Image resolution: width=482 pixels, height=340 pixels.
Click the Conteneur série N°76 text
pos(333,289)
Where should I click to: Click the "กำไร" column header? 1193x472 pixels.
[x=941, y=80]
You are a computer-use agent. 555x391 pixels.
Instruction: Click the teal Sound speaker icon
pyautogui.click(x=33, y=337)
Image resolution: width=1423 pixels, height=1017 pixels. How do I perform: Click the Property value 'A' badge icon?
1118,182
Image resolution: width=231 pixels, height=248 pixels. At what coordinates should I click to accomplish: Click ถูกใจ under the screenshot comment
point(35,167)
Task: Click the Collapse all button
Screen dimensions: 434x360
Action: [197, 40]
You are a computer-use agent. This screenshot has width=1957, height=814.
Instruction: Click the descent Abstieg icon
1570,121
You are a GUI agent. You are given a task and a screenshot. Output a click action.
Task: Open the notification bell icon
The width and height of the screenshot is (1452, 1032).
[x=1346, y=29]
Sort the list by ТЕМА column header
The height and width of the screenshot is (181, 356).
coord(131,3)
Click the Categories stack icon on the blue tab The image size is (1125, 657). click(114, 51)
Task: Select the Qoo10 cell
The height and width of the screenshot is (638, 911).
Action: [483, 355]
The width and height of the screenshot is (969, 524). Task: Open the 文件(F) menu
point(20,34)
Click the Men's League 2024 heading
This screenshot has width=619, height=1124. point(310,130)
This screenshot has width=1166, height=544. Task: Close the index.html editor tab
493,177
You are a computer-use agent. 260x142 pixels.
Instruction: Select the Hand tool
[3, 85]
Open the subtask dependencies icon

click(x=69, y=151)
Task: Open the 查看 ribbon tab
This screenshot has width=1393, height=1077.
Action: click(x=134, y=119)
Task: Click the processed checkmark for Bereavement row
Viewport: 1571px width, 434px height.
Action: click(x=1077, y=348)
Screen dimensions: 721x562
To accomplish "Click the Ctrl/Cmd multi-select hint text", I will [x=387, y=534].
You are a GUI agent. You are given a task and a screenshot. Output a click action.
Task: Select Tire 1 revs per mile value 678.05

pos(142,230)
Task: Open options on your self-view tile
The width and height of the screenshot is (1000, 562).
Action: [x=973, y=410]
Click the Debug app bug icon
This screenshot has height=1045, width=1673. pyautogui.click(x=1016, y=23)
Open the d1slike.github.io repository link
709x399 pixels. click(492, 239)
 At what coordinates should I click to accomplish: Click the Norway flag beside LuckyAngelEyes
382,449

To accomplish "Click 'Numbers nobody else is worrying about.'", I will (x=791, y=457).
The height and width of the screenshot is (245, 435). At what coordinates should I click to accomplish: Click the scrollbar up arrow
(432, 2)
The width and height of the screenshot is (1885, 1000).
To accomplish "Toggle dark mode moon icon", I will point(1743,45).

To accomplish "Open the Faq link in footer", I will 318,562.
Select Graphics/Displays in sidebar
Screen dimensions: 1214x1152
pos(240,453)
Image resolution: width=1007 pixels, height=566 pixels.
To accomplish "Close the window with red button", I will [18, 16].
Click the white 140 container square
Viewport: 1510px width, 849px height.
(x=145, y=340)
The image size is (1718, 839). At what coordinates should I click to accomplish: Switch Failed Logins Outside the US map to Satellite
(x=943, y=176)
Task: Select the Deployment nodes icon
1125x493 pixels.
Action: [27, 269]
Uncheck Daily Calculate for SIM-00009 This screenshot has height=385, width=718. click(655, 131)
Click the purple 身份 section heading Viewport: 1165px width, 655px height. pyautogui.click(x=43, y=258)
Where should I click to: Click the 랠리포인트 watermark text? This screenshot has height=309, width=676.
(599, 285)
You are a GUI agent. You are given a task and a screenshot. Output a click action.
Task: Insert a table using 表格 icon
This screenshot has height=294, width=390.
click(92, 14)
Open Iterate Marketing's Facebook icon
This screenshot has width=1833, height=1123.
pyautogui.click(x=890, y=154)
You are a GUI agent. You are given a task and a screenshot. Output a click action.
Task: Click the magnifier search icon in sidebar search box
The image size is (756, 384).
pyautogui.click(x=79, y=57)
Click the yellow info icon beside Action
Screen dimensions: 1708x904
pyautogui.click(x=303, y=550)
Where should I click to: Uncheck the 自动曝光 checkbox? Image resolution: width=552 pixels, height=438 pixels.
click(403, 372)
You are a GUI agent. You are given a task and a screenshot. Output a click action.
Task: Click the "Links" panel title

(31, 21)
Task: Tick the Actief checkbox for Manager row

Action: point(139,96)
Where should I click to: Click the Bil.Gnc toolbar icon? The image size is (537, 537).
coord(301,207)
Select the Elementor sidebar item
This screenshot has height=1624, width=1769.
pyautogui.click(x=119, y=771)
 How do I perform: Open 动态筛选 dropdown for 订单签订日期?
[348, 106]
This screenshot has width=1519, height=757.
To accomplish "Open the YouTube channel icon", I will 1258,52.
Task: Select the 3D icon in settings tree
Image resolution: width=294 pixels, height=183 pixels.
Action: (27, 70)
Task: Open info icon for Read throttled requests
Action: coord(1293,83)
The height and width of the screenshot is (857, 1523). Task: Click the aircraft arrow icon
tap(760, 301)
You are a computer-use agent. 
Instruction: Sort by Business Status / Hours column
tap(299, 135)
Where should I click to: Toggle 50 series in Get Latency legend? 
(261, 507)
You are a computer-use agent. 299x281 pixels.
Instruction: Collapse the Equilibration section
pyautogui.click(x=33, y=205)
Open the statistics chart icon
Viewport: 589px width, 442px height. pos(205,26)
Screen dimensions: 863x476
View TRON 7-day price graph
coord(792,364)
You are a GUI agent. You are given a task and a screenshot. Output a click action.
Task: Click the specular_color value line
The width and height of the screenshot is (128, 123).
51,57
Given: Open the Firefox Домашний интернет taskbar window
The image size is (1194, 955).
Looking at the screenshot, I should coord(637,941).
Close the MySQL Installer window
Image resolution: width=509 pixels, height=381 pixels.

● ● ● ● ●

=== Stated goal ===
Copy the records starting at the line that contains "Screen dimensions: 863x476" and ending at the end of the records, reproducing those lines exactly.

=== Solution for this problem ===
Screen dimensions: 863x476
View TRON 7-day price graph
coord(792,364)
You are a GUI agent. You are given a task and a screenshot. Output a click action.
Task: Click the specular_color value line
The width and height of the screenshot is (128, 123).
51,57
Given: Open the Firefox Домашний интернет taskbar window
The image size is (1194, 955).
Looking at the screenshot, I should coord(637,941).
Close the MySQL Installer window
Image resolution: width=509 pixels, height=381 pixels.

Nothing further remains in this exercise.